──────── DATASET CONTENT ────────
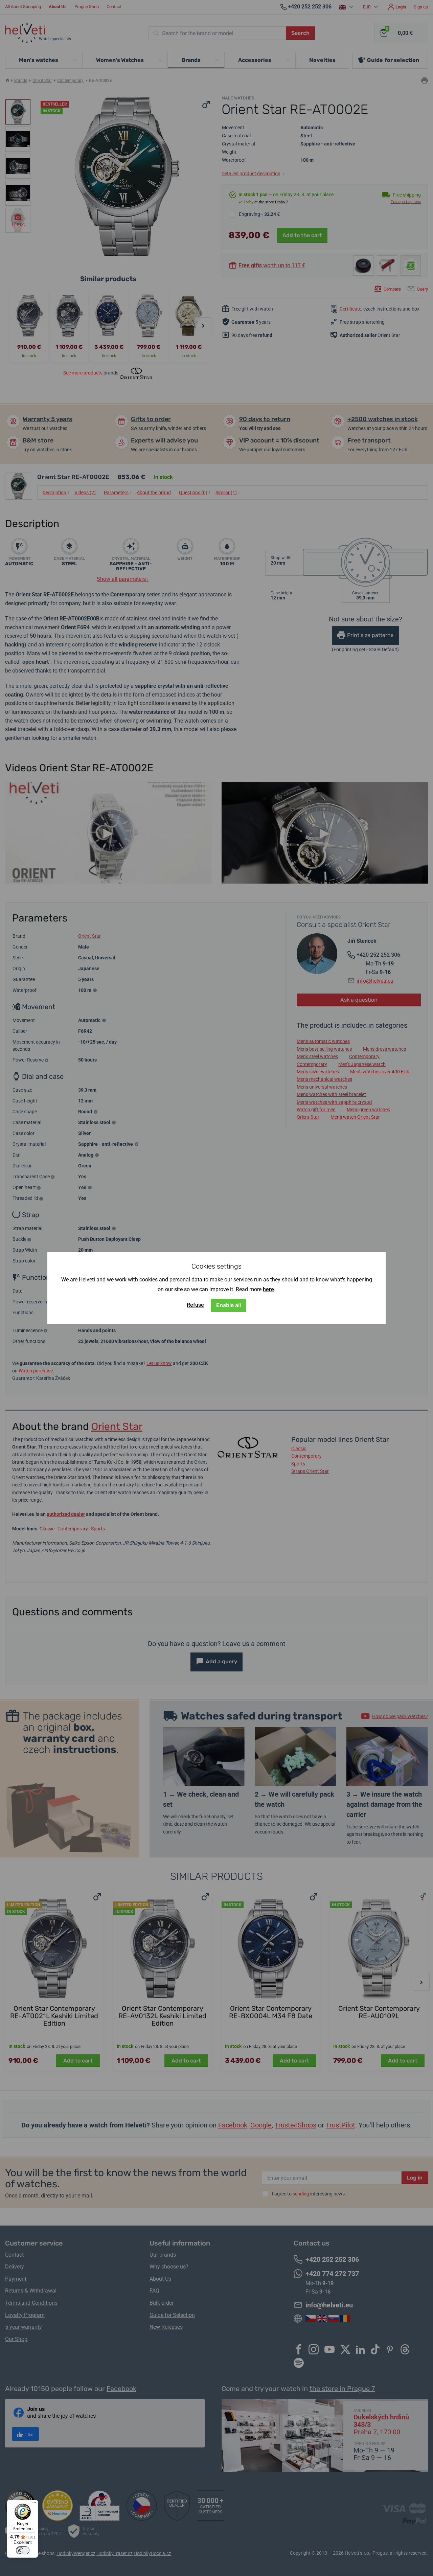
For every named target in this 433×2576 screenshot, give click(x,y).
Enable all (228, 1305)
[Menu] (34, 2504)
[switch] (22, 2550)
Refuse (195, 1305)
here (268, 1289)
────────
──────── DATASET CONTENT ────────
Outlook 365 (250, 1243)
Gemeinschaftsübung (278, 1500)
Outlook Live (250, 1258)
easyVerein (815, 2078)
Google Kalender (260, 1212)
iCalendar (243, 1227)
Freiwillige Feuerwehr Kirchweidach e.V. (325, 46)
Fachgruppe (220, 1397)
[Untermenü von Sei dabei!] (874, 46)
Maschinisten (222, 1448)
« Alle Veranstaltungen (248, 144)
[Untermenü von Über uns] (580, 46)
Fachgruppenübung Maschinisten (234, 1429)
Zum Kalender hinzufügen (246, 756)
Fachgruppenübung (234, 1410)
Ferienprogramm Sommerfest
────────
──────── DATASET CONTENT ────────
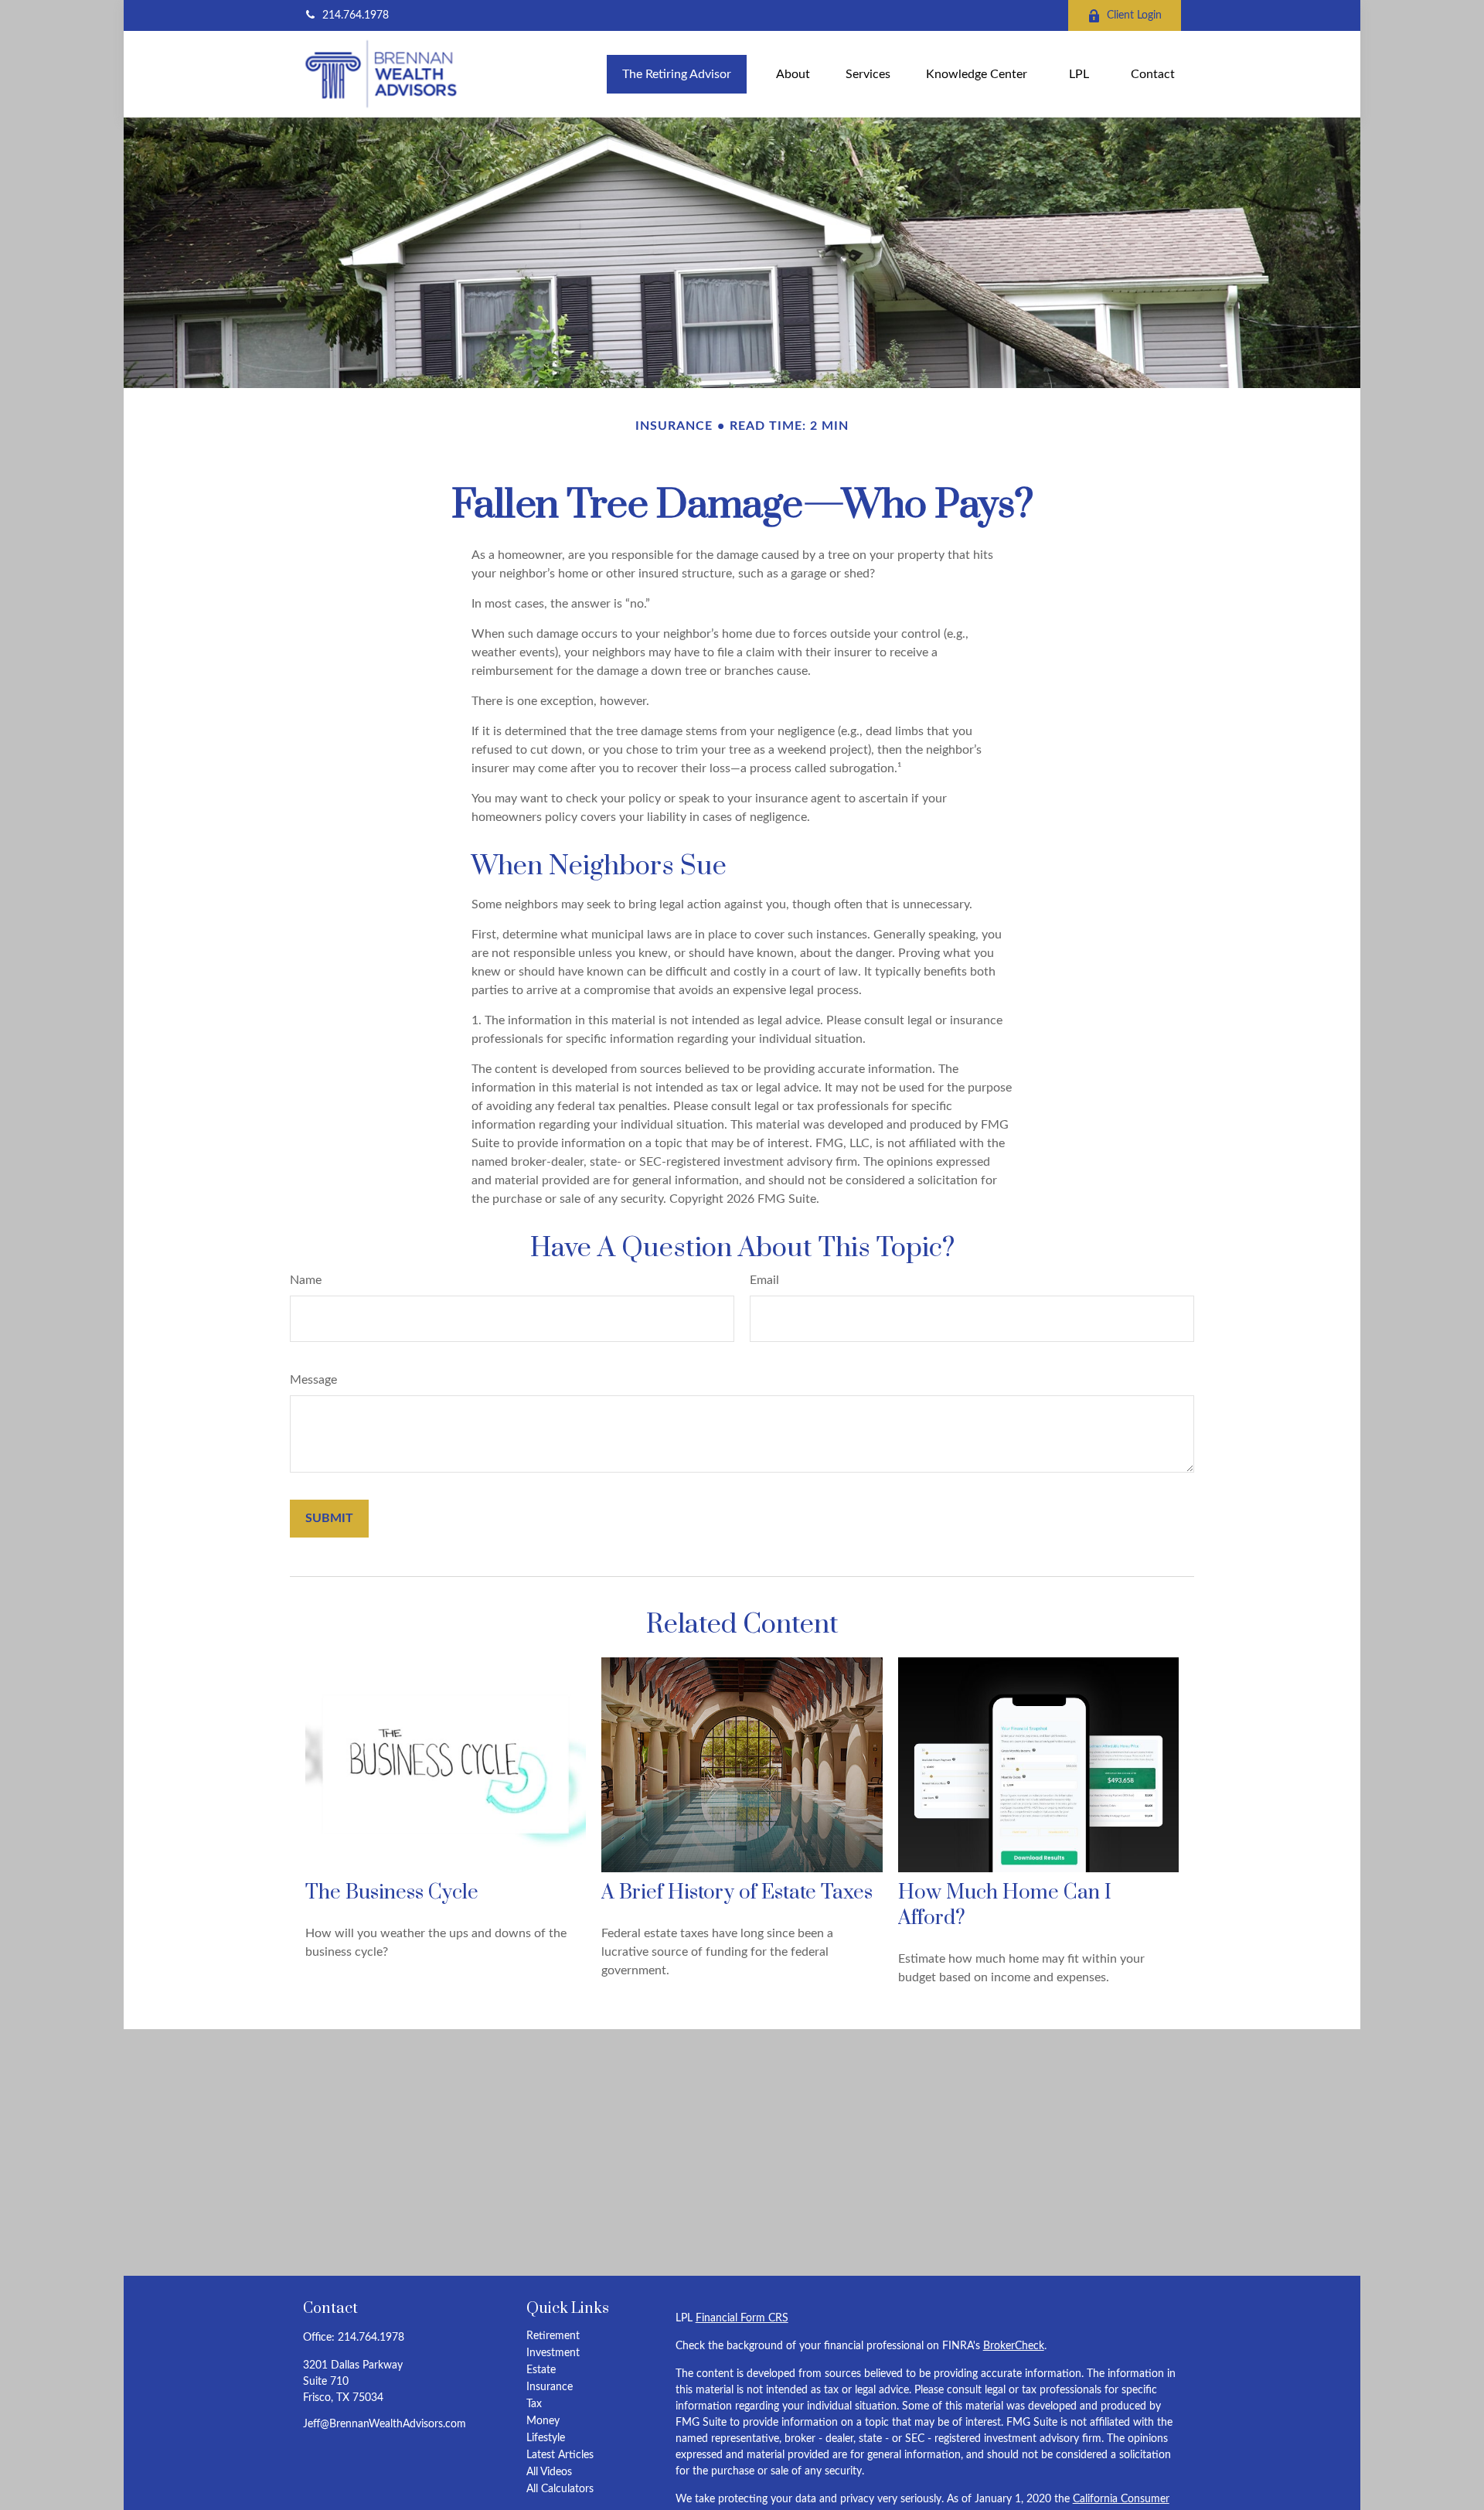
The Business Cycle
────────
PROBLEM STATEMENT: Only one stretch of the entries above is wanted: the lines from the one containing "For every named" through the one containing "here (268, 1289)". Please reproduce it exactly.

SOLUTION FOR THIS PROBLEM:
For every named target in this 433×2576 screenshot, give click(x,y).
Enable all (228, 1305)
[Menu] (34, 2504)
[switch] (22, 2550)
Refuse (195, 1305)
here (268, 1289)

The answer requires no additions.